■ TASK DETAILS:
Restate word for word the line containing "Select the FAQ" and each line that follows it, through the last line below, and nothing else.

-- -- --

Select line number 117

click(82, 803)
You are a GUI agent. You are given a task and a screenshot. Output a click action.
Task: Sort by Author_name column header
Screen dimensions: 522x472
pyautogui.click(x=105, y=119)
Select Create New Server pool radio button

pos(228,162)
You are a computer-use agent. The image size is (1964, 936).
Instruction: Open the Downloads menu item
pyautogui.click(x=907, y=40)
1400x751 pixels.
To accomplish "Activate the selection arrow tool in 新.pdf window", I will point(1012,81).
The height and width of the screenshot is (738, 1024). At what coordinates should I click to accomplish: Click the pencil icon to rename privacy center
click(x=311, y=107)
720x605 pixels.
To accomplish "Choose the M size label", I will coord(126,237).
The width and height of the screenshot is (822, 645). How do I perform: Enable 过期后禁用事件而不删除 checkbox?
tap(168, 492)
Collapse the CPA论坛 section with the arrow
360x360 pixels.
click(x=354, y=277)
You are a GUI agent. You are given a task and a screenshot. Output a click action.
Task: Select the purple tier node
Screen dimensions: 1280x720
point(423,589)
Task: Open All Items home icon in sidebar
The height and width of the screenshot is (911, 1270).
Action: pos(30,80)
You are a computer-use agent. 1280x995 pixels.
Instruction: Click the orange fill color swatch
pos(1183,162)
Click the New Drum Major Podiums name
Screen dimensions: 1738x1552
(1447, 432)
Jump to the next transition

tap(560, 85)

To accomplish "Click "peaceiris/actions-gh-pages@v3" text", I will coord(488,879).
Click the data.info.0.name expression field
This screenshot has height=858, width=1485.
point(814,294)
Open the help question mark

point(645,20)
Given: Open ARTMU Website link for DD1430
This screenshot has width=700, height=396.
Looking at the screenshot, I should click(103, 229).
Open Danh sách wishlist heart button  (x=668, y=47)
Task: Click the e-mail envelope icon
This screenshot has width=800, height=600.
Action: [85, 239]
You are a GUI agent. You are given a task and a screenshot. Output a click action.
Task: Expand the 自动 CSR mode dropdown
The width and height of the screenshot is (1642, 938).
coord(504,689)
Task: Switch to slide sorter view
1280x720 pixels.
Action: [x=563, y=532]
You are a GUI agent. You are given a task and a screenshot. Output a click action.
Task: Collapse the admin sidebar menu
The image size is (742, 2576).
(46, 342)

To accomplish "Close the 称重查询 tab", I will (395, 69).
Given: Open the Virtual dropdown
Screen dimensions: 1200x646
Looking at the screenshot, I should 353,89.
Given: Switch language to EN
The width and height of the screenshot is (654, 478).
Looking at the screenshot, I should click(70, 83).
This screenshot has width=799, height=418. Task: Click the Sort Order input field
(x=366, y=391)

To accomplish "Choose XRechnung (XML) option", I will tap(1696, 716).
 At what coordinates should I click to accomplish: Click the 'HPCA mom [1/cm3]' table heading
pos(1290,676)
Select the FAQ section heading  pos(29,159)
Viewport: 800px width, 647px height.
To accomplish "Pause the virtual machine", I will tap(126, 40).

-- -- --

■ EXPECTED OUTPUT:
Select the FAQ section heading  pos(29,159)
Viewport: 800px width, 647px height.
To accomplish "Pause the virtual machine", I will tap(126, 40).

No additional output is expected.